Un mot sur le nucléaire. Comme le dit le président de la Polynésie française, « la dette nucléaire est une bombe économique et sociale. »
Ce budget, dont le volet défense privilégie fortement la dissuasion nucléaire, reste beaucoup plus discret en matière de dédommagement des victimes des trente années d’essais nucléaires.
Madame la Première ministre, avec ce processus budgétaire écourté et réduit à une simple formalité, vous nous soumettez aujourd’hui un texte qui ne répond pas aux besoins et aux aspirations de nos concitoyens. Les riches sont choyés pendant que les pauvres portent le fardeau. L’état même de notre démocratie est source d’interrogations. Dans cet édifice qui incarne l’esprit de la démocratie, témoin silencieux de l’histoire, nous devons pouvoir débattre. Pour préserver l’âme de l’Assemblée nationale, nous devons garantir que sa tribune continue de résonner des débats et idéaux démocratiques qui l’ont façonnée. En leur ouvrant tous les jours les portes de l’Assemblée, nous avons le plaisir d’éveiller de nombreux jeunes élèves de nos circonscriptions à la citoyenneté et de leur permettre de toucher du doigt l’histoire. Mais il y a une ombre au tableau, une dissonance entre le lieu et son essence : l’Assemblée nationale ne doit pas devenir un musée de la démocratie ; elle doit en être l’incarnation vivante.

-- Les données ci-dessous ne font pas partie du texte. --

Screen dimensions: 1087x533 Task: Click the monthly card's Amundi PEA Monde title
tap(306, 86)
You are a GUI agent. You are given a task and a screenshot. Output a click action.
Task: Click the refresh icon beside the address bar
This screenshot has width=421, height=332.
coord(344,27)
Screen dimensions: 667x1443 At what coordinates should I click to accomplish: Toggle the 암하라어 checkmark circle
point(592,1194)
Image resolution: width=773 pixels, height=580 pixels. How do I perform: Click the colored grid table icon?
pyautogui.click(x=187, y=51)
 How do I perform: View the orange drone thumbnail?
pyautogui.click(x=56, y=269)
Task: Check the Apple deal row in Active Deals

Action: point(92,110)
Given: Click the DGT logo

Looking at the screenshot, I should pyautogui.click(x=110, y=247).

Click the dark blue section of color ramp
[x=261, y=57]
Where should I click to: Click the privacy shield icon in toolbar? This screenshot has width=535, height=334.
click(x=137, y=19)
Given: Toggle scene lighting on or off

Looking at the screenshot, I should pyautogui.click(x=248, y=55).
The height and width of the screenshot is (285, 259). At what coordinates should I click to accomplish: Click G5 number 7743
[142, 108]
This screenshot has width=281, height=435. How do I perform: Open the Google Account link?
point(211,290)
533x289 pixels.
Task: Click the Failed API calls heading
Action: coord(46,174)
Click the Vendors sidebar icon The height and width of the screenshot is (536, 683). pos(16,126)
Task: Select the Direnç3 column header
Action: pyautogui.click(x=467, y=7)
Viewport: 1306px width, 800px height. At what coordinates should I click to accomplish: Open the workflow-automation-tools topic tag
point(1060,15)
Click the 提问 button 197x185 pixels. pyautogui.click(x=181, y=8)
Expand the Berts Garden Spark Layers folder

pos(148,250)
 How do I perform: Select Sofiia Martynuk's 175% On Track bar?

Si nous laissons cet endroit perdre de son sens, les générations futures d’élèves ne visiteront plus qu’une coquille vide. Dans cet esprit, pour toutes les raisons évoquées et bien d’autres encore, le groupe GDR-NUPES votera évidemment en faveur de cette motion de censure. (Applaudissements sur les bancs des groupes GDR-NUPES, LFI-NUPES et SOC.)